Each entry should be transcribed exactly as written, and any picture left out.

▶ **Supplied data**
* * *

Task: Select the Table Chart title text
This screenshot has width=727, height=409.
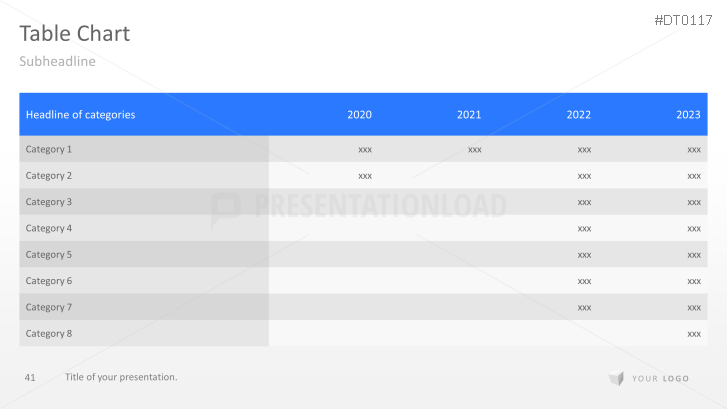Action: [74, 33]
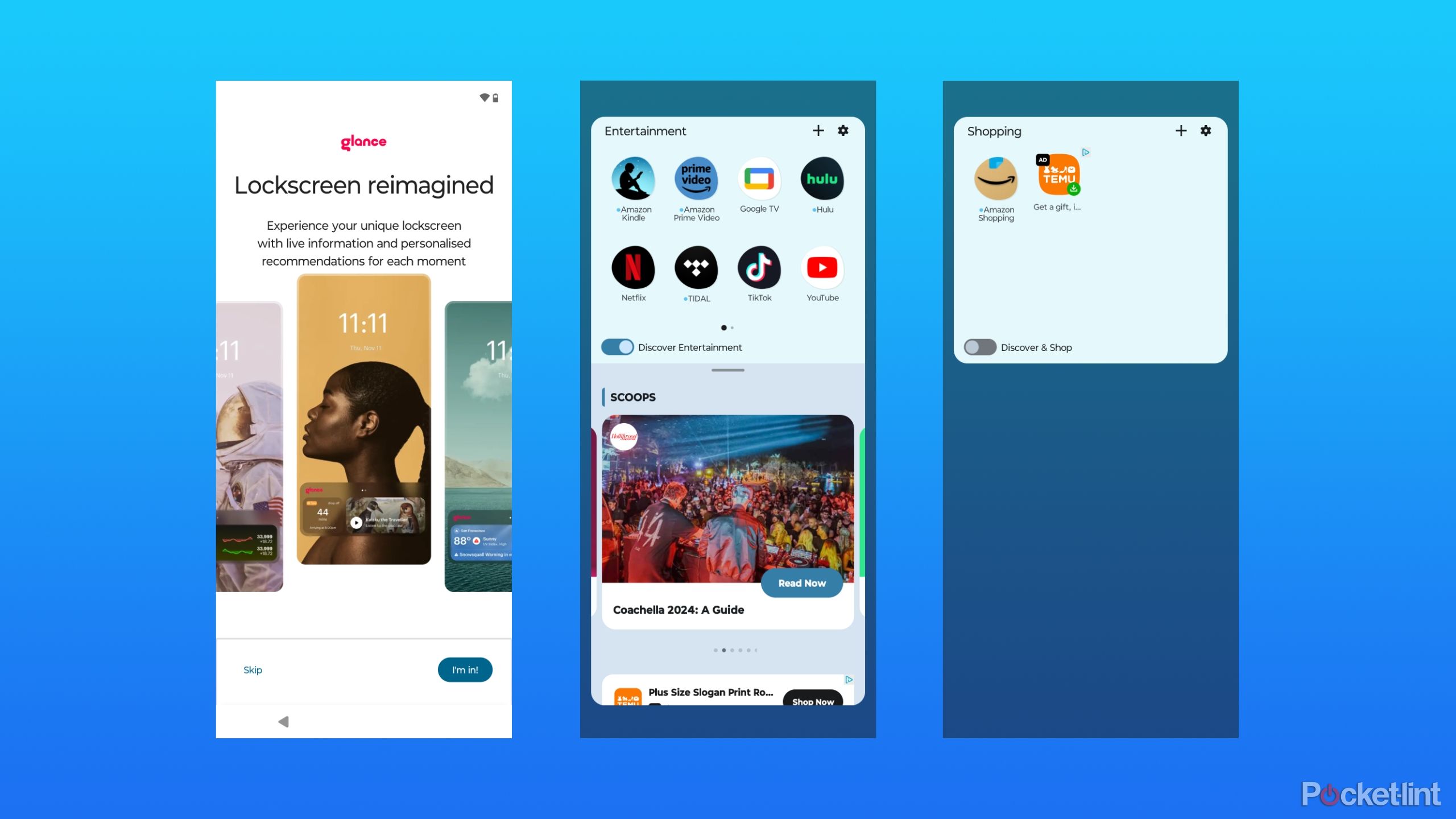Open TikTok app
The width and height of the screenshot is (1456, 819).
tap(760, 268)
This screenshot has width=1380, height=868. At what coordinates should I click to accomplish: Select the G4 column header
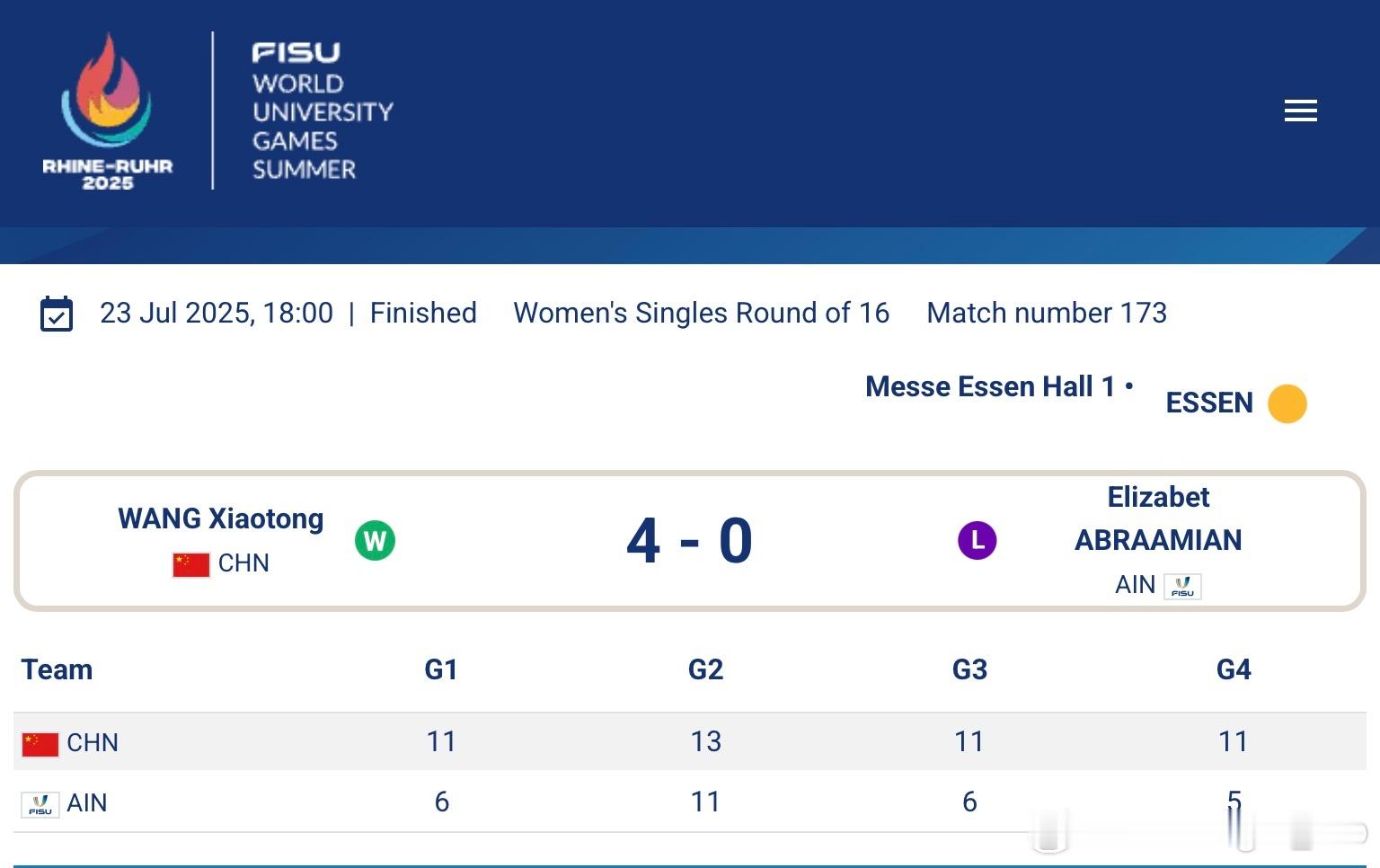[1234, 669]
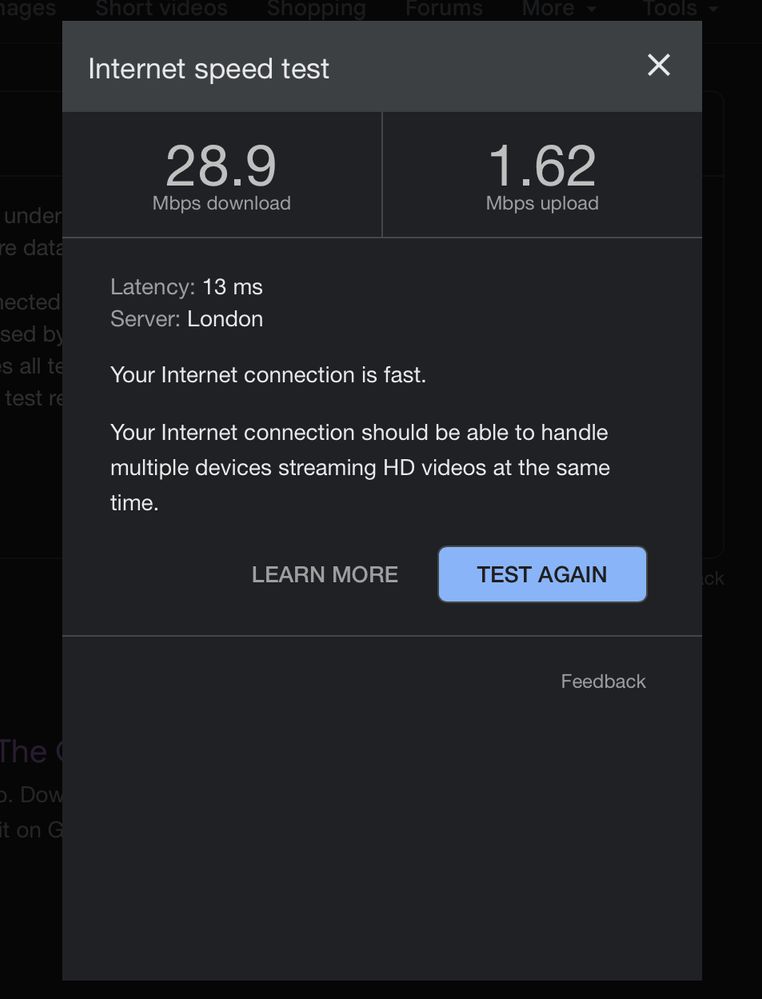This screenshot has width=762, height=999.
Task: Click the London server name
Action: (x=225, y=319)
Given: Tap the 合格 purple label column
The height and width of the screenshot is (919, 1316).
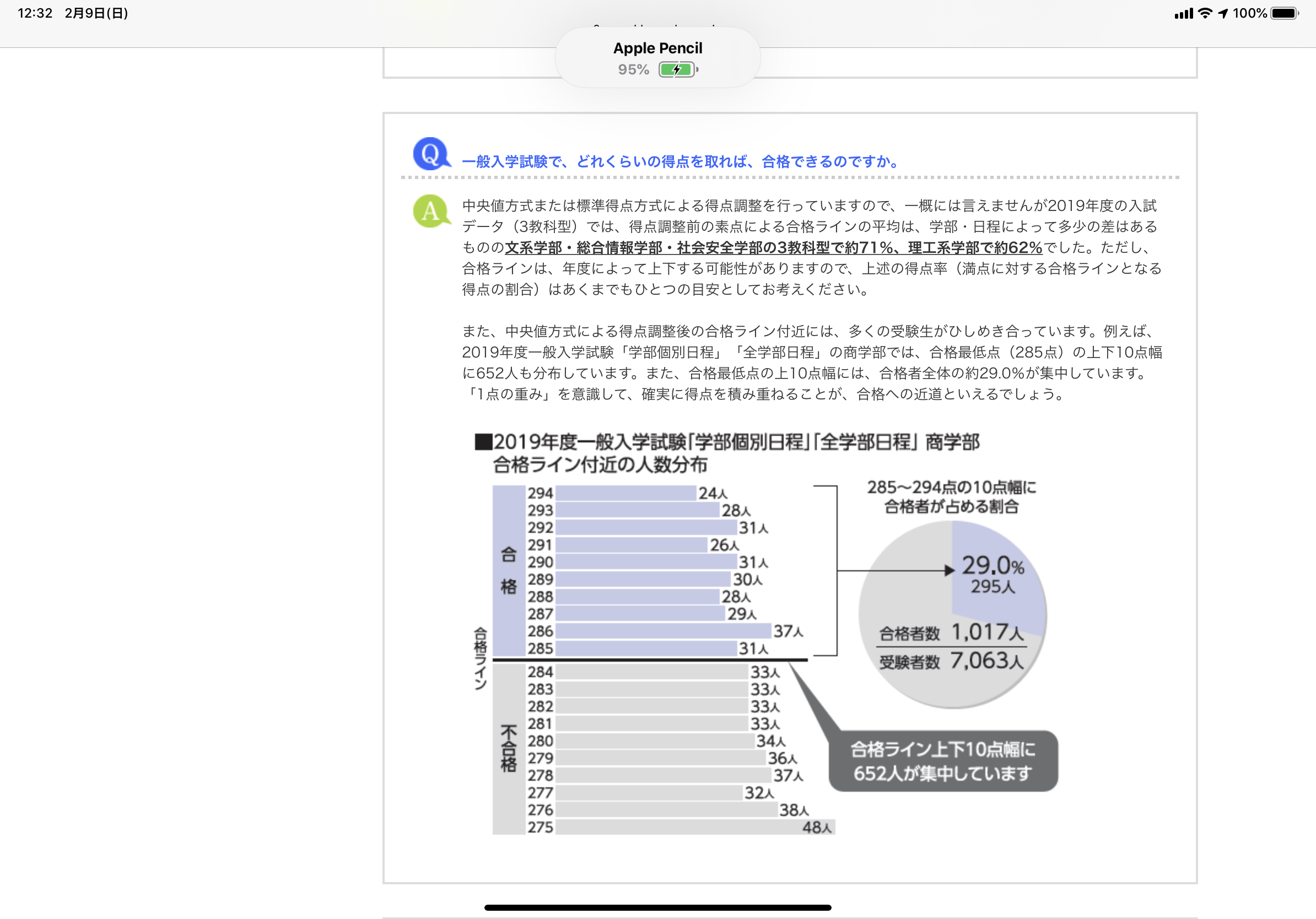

* * *

▶ **Problem solution**
Task: Select the Table Chart title text
This screenshot has width=727, height=409.
Action: [74, 33]
Open TikTok app
The width and height of the screenshot is (1456, 819).
tap(760, 268)
This screenshot has width=1380, height=868. At what coordinates should I click to accomplish: Select the G4 column header
[1234, 669]
This screenshot has width=762, height=999.
Task: Click the London server name
Action: (x=225, y=319)
Given: Tap the 合格 purple label column
The height and width of the screenshot is (919, 1316).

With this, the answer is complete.